Private practice was also a place where it is possible to adopt a new puppy and take her to work with you every day while you are training her.  These days I am gone 12 hours a day and work at a job where no pets are allowed.  CarCar was a once-in-a-lifetime dog, and I don’t know if I’ll ever be ready to have another; but even if I wanted another dog, I no longer have the lifestyle for being a good dog owner.

She was my connection to the house that my son and I lived in before I was remarried.  It was a big, quirky, rambling, workman’s house, built into a hill.  The carpet was the same color as the Jungle Room at Graceland.  There was ugly paneling in four rooms, unfinished floors, plumbing and electrical problems, and crumbling stairs.  Slowly I started to make improvements.  I saw the potential for what it could look like if I ever had enough money to finish the renovations.  My son and I lived there with CarCar and RentaKitty.  We were happy.  I loved the house.  I still own the house, but someone else is renting it.  They don’t love the house.  The house doesn’t feel the same now.  Everything has changed.  I miss the days when I lived there and I was happy.

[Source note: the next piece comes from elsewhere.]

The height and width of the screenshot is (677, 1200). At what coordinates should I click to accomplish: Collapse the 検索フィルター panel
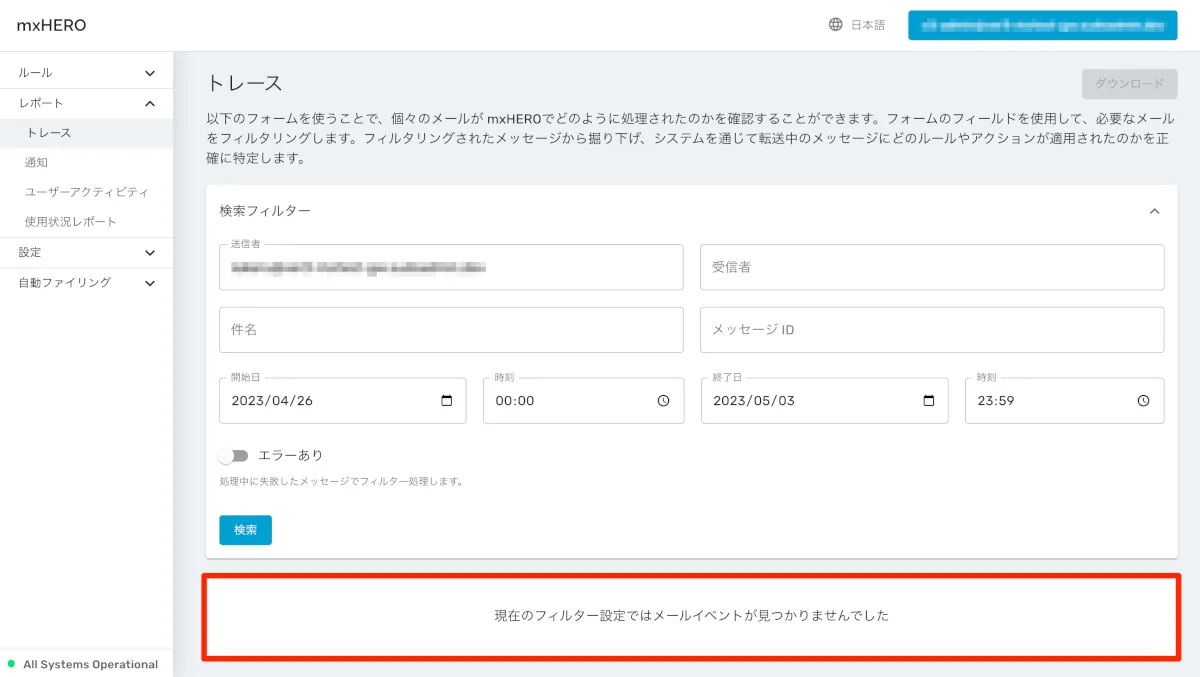pyautogui.click(x=1154, y=211)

CarCar is intertwined with my memories of former students and the teaching career that I left behind when I went to work for the government.  And, of course, CarCar was my last connection to my grandmother.  I believe that I am grieving for Grandma when I grieve for CarCar, and that’s wht this loss is still so raw for me seven months later.  Grandma was love.  CarCar was love.  I picture them together in heaven:  Grandma is sitting on the couch with CarCar’s head resting in her lap while Grandma strokes her.  Or Grandma sits on the couch and throws the squeaky ball for CarCar to fetch.  CarCar could no longer hold her squeaky ball in her mouth the last couple of years of her life, but heaven is a perfect place.  She probably got her leg back.  They are both happy.  It makes me smile even though I am weeping.